**TO DO**
The number of lines with the string "will" in the listing below is all that should be reported.

___

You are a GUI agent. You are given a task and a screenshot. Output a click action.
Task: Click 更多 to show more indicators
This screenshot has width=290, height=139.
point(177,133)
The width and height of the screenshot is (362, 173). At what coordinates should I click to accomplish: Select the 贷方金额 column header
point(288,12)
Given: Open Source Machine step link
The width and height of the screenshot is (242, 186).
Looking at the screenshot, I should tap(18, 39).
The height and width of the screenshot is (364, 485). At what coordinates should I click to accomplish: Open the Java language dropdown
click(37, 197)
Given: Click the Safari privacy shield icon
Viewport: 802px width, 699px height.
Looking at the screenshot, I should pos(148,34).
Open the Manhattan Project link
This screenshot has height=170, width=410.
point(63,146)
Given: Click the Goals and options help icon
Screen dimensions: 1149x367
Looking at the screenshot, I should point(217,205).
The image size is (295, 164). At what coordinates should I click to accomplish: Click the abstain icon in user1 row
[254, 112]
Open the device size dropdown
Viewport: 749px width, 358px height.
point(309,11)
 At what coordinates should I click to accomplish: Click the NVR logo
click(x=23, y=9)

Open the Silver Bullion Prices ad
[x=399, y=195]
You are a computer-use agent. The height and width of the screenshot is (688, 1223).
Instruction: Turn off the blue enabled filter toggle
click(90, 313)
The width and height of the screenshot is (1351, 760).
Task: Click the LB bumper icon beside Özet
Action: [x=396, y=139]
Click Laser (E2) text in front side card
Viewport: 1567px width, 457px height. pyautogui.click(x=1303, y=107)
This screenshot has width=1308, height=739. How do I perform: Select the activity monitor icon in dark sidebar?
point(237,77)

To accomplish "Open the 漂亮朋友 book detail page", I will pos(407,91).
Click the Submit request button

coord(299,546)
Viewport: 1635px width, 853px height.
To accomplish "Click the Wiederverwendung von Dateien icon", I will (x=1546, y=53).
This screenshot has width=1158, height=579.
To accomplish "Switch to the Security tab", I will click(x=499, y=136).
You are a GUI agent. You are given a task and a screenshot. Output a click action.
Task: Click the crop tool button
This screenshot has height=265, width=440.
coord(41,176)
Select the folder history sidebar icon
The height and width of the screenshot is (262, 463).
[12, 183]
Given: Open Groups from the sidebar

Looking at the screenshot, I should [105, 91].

___

**RESPONSE**
3